[Pixel coordinate grounding data]
==*==

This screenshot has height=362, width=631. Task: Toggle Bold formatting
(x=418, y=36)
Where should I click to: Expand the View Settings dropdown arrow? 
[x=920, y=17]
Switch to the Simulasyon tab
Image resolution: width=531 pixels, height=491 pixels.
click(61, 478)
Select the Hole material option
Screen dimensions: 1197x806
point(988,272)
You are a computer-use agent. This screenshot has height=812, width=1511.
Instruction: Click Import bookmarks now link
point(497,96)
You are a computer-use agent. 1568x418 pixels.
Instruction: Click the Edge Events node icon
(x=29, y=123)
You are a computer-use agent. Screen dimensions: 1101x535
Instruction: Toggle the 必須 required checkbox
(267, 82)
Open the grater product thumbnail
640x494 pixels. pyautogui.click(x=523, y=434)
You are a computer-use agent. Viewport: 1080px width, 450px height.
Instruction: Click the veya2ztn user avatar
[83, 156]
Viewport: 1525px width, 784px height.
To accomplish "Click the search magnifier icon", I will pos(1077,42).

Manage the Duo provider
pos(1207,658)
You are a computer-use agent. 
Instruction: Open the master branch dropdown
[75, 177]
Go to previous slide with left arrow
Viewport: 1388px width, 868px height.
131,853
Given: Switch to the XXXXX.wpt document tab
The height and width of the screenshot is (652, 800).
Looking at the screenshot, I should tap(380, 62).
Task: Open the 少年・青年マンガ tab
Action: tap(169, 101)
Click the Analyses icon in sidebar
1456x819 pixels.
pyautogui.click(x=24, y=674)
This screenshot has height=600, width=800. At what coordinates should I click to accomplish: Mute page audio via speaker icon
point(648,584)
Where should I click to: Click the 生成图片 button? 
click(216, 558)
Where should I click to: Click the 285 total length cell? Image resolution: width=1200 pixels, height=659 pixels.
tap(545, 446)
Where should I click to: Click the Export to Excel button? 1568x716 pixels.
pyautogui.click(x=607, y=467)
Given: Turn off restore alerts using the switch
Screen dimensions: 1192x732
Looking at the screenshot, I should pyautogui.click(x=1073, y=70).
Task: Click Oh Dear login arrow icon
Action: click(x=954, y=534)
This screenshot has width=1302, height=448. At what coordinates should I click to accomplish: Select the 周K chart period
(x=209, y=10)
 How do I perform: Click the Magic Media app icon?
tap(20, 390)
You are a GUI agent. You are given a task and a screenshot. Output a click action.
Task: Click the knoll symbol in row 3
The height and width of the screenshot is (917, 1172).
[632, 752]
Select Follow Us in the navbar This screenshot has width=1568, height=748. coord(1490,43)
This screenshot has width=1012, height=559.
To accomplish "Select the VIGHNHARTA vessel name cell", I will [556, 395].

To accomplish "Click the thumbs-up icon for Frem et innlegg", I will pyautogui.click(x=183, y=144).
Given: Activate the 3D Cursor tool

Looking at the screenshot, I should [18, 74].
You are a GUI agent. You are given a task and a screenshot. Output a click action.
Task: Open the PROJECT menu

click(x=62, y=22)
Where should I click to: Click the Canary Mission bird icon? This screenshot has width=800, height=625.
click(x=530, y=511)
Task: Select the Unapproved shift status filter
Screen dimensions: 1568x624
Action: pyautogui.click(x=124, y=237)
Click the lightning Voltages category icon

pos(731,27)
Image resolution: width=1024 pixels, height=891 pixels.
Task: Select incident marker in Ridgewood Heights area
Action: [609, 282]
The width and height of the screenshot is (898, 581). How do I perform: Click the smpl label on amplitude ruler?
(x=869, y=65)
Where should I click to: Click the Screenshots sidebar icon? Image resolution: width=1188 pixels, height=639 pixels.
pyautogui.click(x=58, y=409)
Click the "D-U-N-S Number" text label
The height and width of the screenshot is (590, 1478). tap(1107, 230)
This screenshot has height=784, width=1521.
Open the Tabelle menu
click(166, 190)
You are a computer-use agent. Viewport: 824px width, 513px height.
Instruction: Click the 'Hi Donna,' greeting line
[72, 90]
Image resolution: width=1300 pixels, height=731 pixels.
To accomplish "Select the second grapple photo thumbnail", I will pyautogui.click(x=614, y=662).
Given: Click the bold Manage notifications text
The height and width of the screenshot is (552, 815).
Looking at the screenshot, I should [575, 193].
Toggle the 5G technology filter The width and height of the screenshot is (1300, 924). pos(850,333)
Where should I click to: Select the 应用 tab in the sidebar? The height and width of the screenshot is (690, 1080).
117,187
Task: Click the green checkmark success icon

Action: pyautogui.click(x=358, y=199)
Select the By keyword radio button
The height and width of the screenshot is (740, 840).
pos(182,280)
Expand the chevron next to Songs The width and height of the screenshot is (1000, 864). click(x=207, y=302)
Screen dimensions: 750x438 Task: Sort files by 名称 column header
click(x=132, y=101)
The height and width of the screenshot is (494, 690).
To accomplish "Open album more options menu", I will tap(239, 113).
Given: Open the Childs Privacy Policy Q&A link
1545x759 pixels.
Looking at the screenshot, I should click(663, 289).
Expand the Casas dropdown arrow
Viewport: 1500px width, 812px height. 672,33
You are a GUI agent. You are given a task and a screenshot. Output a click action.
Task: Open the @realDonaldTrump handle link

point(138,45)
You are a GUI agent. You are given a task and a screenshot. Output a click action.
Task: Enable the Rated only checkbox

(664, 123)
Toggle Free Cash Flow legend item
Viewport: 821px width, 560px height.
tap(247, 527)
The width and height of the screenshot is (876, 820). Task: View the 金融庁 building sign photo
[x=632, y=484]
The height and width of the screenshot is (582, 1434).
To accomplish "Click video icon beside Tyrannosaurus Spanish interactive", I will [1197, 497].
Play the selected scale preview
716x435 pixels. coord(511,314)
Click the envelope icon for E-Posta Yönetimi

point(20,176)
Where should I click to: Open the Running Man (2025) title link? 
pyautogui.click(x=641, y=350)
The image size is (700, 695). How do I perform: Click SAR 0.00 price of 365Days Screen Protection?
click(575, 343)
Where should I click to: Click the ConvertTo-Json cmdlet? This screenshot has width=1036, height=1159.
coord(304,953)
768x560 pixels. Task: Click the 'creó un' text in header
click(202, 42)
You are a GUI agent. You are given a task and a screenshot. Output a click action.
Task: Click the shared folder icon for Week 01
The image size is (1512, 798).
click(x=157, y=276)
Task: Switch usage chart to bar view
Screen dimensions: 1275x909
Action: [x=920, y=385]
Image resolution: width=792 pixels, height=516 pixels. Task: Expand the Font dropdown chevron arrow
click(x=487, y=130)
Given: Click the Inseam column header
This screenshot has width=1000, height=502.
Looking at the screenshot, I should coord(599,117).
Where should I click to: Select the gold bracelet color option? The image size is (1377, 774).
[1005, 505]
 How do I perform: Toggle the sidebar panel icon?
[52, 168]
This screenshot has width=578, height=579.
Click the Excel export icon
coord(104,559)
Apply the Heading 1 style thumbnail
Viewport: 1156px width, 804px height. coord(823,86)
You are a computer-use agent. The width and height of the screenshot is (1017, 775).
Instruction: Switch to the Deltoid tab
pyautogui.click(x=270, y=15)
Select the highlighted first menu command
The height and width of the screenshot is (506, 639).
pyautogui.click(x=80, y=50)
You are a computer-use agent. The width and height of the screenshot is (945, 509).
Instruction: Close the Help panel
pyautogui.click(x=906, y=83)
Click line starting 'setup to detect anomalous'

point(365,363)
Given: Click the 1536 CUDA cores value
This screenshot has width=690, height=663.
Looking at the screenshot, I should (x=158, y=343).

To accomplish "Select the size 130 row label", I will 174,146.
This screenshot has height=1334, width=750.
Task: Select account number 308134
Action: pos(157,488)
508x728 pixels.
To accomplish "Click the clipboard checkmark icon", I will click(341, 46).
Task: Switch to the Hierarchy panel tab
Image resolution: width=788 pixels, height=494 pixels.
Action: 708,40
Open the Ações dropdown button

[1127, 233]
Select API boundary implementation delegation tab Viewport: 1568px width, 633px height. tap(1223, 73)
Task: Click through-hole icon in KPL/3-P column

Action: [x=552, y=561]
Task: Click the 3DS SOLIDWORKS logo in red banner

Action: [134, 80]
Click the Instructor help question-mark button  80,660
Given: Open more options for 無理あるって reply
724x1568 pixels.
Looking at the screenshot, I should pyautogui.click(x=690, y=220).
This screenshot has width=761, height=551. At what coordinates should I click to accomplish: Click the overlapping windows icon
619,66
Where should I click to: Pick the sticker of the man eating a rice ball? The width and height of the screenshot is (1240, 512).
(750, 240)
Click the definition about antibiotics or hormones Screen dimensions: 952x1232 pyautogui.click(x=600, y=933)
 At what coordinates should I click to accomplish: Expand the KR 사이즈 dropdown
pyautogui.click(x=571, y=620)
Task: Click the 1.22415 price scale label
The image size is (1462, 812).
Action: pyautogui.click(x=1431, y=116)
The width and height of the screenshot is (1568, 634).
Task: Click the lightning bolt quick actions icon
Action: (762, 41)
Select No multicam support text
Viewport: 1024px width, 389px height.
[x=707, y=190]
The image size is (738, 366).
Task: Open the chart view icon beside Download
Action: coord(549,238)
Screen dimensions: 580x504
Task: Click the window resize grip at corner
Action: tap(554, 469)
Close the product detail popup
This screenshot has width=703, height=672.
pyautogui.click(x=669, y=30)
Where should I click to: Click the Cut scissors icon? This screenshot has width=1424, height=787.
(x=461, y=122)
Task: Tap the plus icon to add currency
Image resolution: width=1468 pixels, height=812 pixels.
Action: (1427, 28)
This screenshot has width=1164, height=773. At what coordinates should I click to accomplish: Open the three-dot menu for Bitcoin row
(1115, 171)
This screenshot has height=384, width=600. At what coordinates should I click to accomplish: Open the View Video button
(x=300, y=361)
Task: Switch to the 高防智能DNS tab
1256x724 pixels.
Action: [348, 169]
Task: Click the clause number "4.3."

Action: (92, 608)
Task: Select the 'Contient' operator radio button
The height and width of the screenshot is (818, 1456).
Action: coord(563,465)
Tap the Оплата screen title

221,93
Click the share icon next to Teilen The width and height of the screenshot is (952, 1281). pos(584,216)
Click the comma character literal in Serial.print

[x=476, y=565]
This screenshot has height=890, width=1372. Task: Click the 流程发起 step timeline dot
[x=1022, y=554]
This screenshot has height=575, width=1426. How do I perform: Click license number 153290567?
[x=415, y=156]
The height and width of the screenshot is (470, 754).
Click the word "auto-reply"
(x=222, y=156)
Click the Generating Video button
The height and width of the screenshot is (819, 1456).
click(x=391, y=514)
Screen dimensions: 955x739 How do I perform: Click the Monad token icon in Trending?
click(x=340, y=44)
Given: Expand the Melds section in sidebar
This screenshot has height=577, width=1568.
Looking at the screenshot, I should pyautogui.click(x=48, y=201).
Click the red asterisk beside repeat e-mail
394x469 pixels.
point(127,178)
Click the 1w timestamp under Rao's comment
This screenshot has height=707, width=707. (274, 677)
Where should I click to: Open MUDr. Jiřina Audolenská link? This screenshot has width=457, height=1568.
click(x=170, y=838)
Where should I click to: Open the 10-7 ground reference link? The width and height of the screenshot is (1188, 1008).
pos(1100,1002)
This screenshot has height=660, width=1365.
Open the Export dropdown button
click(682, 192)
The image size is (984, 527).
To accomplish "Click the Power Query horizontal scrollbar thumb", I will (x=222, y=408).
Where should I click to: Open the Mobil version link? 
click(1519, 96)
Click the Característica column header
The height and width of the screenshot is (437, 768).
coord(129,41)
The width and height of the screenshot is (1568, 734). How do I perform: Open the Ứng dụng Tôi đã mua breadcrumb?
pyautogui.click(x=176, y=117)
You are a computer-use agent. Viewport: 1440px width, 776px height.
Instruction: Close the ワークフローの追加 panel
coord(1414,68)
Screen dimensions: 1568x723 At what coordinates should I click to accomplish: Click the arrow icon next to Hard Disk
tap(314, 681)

==*==

Please output the exact lines of the records above, beginning with the first and stopping after the line that holds "You are a computer-use agent. 1568x418", and nothing else.

**ANSWER**
This screenshot has height=362, width=631. Task: Toggle Bold formatting
(x=418, y=36)
Where should I click to: Expand the View Settings dropdown arrow? 
[x=920, y=17]
Switch to the Simulasyon tab
Image resolution: width=531 pixels, height=491 pixels.
click(61, 478)
Select the Hole material option
Screen dimensions: 1197x806
point(988,272)
You are a computer-use agent. This screenshot has height=812, width=1511.
Instruction: Click Import bookmarks now link
point(497,96)
You are a computer-use agent. 1568x418 pixels.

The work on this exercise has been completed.